### WHAT YOU ARE ASKED TO DO
Copy the records from the line with "Expand the 选择钱包组 dropdown" to the line with "pos(176,139)", keeping the requests, and add 22 to each coordinate in the answers. Omit the pictures from your reply.

### DATASET ROWS

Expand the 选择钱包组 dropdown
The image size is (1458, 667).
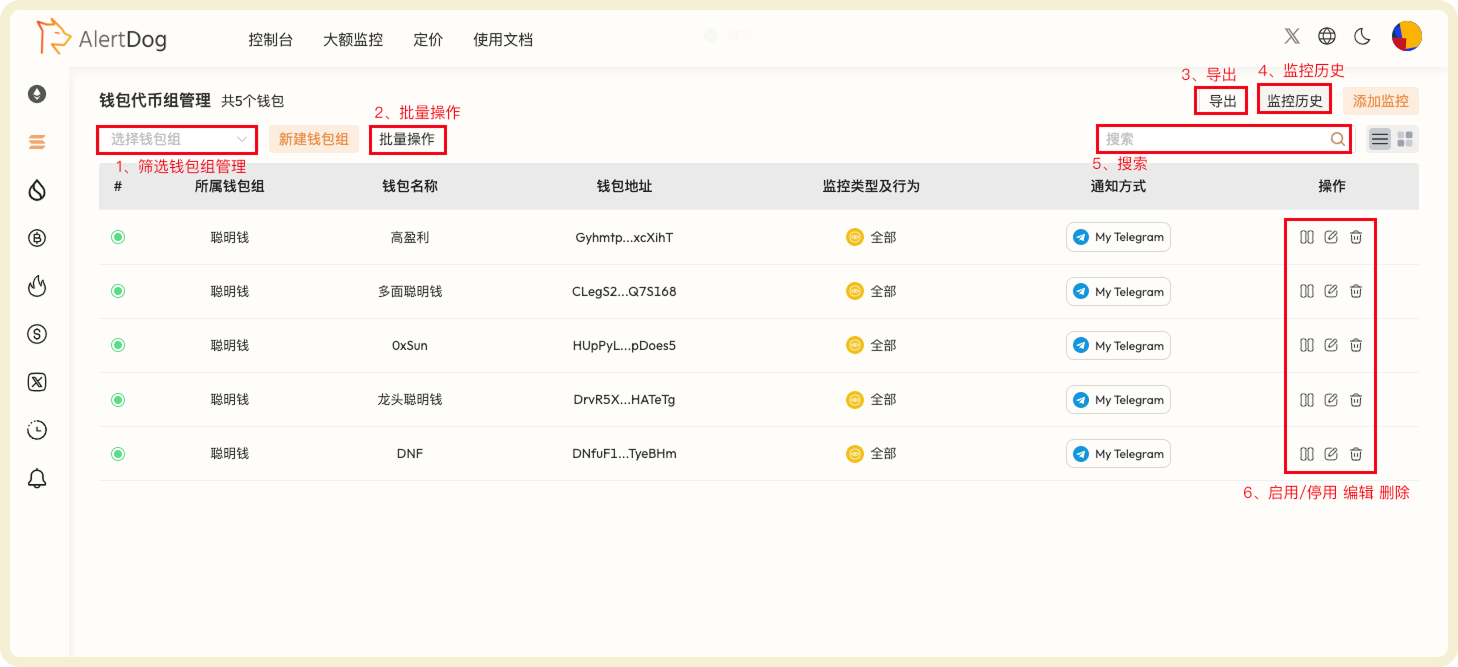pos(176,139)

--

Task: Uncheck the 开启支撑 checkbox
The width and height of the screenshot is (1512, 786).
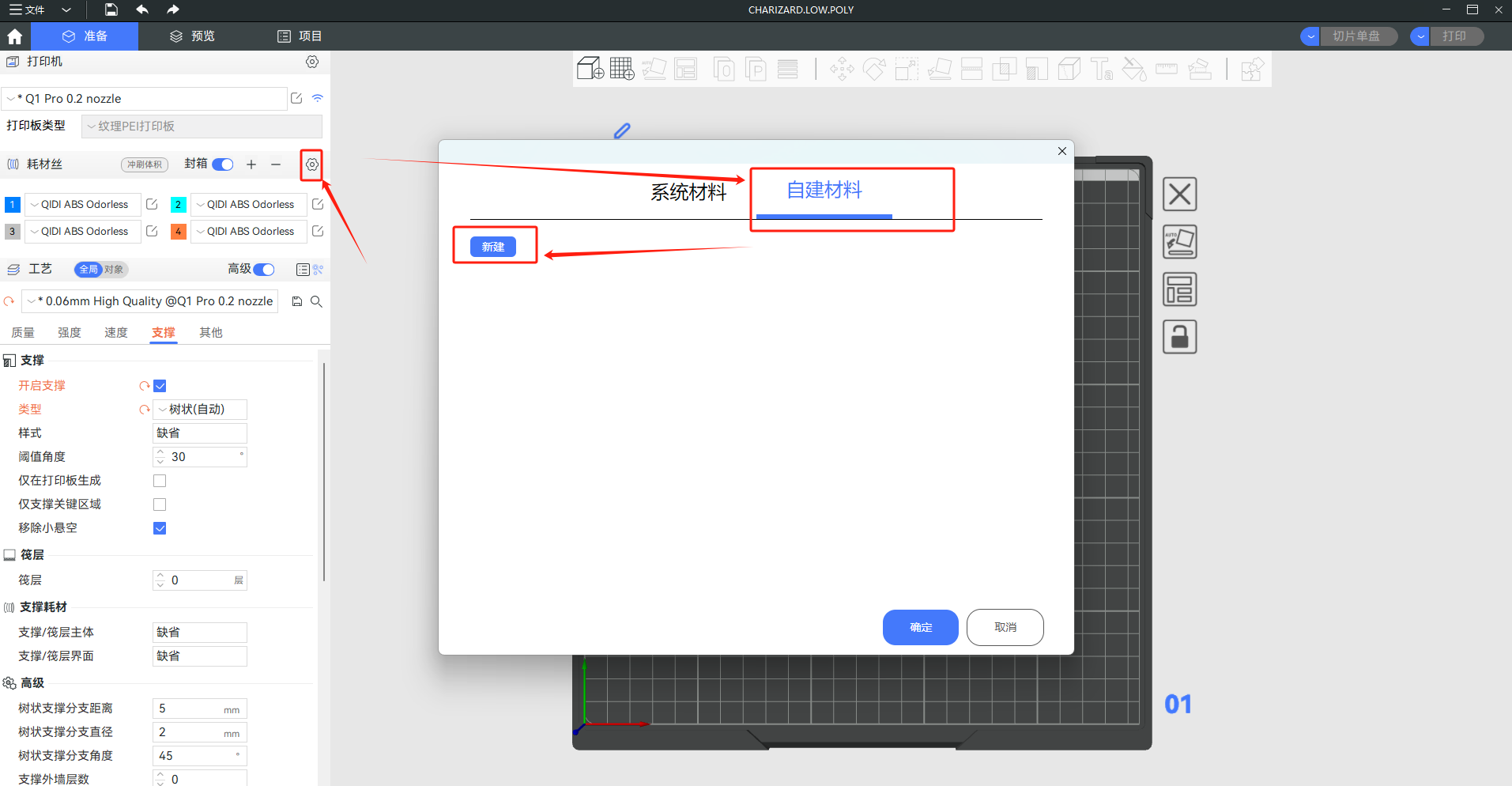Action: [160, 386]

### FULL ANSWER
Expand the 选择钱包组 dropdown
The image size is (1458, 667).
pos(198,161)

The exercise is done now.